Dilshad Barzani machte deutlich, dass für die irakischen Kurden der Krieg 2003 ein Befreiungskrieg gewesen sei, auch wenn ihm bewusst sei, dass dies im Publikum teilweise ganz anders gesehen werde. Aus bitteren Konflikten und Erfahrungen sei die jetzige kurdische Einheit besonders wichtig und positiv zu werten. Wie sein Kollege Berwari erklärte auch Barzani, dass ein föderaler, bei aller islamischen Grundprägung dennoch säkularer, auf Gleichberechtigung fußender demokratischer Irak das Ziel der Kurden sei. Eine Auflösung der kurdischen Milizen komme noch nicht in Frage, da noch kein ausreichendes Vertrauen in die Unumkehrbarkeit der föderal-demokratischen Entwicklung des Irak bestehe. Eine Rückkehr aller Vertriebenen, eine Aufhebung der Arabisierungs-Maßnahmen des alten Regimes und eine Dominanz der KurdInnen in ihren angestammten Gebieten waren weitere Forderungen von Barzani.  

Ahmed Berwari verwies darauf, dass neben der dominierenden „Kurdischen Allianz“ von PUK und KDP auch andere, kleinere Strömungen unter den KurdInnen existierten. Dies sei zum einen die „Referendumsbewegung“, die sich auf Intellektuelle und NGO’s stütze und  eine Perspektive der völligen Unabhängigkeit Kurdistans fordere. Diese Position sei gegenwärtig klar in der Minderheit, könne aber stark an Bedeutung gewinnen, wenn der künftige Irak sich zentralistisch und religiös-theokratisch entwickeln würde. Zum anderen gebe es kleine politisch-islamische Gruppen auch unter den KurdInnen.

In der Diskussion kamen Fragen, Beiträge und punktuell auch Kritik zum Ausmaß der innerkurdischen Einigkeit und Reformwilligkeit, die teilweise angezweifelt wurden, zum Anspruch der KurdInnen auf bestimmte Gebiete und zur Rückumsiedlung von arabischen Irakern zur Sprache. Weitere Diskussionspunkte waren die Rolle der deutschen und europäischen Politik und Auswirkungen der irakischen Entwicklung auf die arabische Welt.

Ahmad Berwari bat linke Organisationen in der Bundesrepublik aus einem aktuellen Anlass einer Veranstaltung in Berlin, zu der ursprünglich auch PDS-VertreterInnen aufgerufen hatten, um eine größere Sensibilität bei der Einbeziehung von Akteuren, die etwa eng mit dem alten Baath-Regime oder mit terroristischen Gruppen verbunden seien.

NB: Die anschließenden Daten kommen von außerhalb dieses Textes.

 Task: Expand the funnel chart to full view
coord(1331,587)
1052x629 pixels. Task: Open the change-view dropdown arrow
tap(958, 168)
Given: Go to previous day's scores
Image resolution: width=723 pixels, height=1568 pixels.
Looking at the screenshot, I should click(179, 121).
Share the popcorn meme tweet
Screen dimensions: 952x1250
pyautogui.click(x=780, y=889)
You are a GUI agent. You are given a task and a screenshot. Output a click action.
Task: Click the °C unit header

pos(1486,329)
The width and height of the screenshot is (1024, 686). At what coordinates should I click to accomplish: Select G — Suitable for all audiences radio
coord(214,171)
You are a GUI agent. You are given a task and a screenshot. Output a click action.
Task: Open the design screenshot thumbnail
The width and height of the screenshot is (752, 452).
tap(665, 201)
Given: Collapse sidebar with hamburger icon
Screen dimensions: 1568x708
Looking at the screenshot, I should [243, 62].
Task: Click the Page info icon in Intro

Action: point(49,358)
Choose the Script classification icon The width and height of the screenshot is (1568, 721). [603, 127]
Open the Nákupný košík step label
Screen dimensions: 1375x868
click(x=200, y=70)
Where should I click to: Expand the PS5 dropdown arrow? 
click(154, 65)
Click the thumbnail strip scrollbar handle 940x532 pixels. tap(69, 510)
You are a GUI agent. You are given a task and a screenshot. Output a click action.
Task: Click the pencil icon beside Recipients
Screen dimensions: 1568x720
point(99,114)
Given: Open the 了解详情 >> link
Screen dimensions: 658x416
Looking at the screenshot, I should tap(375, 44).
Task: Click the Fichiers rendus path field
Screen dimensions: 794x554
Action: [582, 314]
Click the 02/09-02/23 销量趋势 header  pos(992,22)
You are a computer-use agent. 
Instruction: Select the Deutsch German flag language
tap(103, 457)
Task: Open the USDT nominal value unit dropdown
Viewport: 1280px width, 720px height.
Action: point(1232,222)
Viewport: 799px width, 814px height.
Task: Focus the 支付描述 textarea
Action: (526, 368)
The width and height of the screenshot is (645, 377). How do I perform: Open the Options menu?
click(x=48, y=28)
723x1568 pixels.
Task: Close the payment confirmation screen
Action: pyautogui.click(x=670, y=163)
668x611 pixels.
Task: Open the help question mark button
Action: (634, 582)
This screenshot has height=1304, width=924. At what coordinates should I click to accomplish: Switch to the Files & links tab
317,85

Aus Sicht der RLS als Veranstalterin bleibt festzuhalten, dass eine ruhige und sachliche Debatte über die Situation und Entwicklung im Irak möglich ist, auch wenn die Bewertung der US-Intervention von 2003 durch die drei veranstaltenden Organisationen sicherlich anders als von Dilshad Barzani gesehen wird. In Zukunft sollte verstärkt nach sozialen, ökonomischen und politisch-ideologischen Positionen und Akteuren und weniger ausschließlich nach ethnischen, religiösen und nationalen Zuordnungen des Irak-Konflikts geschaut werden, wie Sabah Alnasseri dies dargelegt hatte. Im Ergebnis der Veranstaltung ergab sich ein differenziertes Bild der Lage im Irak, das weder unkritisch-positiv im Sinne einer US-freundlichen Sichtweise noch ausschließlich negativ ausfiel, sondern durchaus Ansatzpunkte für eine  - wenn auch langsame und gefährdete - demokratische Entwicklung im Irak aufzeigte.